WORK ITEM =
With the first line below as the start and the line containing "Task: Select the orange" as the end, copy every line between them exactly, ends included.

DATA FOR THE TASK =
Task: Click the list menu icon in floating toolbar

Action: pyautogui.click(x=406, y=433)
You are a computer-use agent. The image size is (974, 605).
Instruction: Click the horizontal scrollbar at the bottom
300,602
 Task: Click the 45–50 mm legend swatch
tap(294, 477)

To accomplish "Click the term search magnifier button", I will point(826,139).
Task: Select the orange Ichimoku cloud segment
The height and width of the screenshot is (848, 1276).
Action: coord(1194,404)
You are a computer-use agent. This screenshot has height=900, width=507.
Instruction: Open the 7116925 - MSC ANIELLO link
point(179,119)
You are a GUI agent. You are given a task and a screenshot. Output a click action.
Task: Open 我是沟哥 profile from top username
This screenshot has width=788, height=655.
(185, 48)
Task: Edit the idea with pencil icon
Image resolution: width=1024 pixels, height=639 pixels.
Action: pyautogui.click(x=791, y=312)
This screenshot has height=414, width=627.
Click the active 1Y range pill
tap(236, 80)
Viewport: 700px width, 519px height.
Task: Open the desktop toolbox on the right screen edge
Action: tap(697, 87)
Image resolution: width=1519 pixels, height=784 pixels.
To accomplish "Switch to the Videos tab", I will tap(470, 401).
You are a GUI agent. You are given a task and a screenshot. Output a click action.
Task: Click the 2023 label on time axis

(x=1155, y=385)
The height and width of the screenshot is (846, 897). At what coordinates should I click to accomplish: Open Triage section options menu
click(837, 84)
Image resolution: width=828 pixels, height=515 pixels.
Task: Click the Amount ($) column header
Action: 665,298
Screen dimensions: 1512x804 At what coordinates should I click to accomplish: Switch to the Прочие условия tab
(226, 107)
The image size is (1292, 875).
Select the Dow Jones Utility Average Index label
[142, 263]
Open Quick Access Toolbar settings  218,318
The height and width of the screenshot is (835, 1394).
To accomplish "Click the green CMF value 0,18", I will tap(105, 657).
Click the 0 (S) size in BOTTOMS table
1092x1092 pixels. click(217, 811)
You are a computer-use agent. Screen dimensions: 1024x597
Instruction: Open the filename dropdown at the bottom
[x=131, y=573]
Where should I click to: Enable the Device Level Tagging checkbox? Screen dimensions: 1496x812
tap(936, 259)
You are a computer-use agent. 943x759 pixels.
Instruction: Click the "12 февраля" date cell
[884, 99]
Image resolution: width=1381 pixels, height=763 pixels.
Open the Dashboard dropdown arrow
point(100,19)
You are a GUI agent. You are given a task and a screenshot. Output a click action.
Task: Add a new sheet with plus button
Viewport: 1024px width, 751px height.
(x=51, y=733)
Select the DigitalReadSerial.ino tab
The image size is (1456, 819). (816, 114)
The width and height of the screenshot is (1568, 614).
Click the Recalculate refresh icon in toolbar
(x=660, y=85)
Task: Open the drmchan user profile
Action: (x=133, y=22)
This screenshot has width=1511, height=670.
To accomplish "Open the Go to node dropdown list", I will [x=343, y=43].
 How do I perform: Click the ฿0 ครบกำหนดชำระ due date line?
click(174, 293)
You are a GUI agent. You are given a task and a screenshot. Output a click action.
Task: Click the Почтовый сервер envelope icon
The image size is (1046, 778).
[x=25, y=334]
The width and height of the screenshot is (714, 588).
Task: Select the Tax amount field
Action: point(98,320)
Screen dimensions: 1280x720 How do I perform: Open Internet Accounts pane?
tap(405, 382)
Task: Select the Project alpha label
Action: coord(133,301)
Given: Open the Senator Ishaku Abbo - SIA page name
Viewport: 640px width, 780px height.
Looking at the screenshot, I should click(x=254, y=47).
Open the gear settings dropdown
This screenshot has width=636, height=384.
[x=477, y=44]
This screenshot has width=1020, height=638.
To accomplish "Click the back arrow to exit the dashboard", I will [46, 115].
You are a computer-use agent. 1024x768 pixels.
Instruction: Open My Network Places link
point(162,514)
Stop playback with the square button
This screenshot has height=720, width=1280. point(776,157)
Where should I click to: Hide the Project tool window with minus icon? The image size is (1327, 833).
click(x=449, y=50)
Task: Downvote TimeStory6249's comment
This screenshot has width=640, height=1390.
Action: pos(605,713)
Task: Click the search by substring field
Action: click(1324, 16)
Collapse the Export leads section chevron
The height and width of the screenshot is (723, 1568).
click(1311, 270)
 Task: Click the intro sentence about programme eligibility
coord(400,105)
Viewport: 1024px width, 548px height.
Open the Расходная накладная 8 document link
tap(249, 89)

OUTPUT OF THE EXERCISE =
Task: Click the list menu icon in floating toolbar

Action: pyautogui.click(x=406, y=433)
You are a computer-use agent. The image size is (974, 605).
Instruction: Click the horizontal scrollbar at the bottom
300,602
 Task: Click the 45–50 mm legend swatch
tap(294, 477)

To accomplish "Click the term search magnifier button", I will point(826,139).
Task: Select the orange Ichimoku cloud segment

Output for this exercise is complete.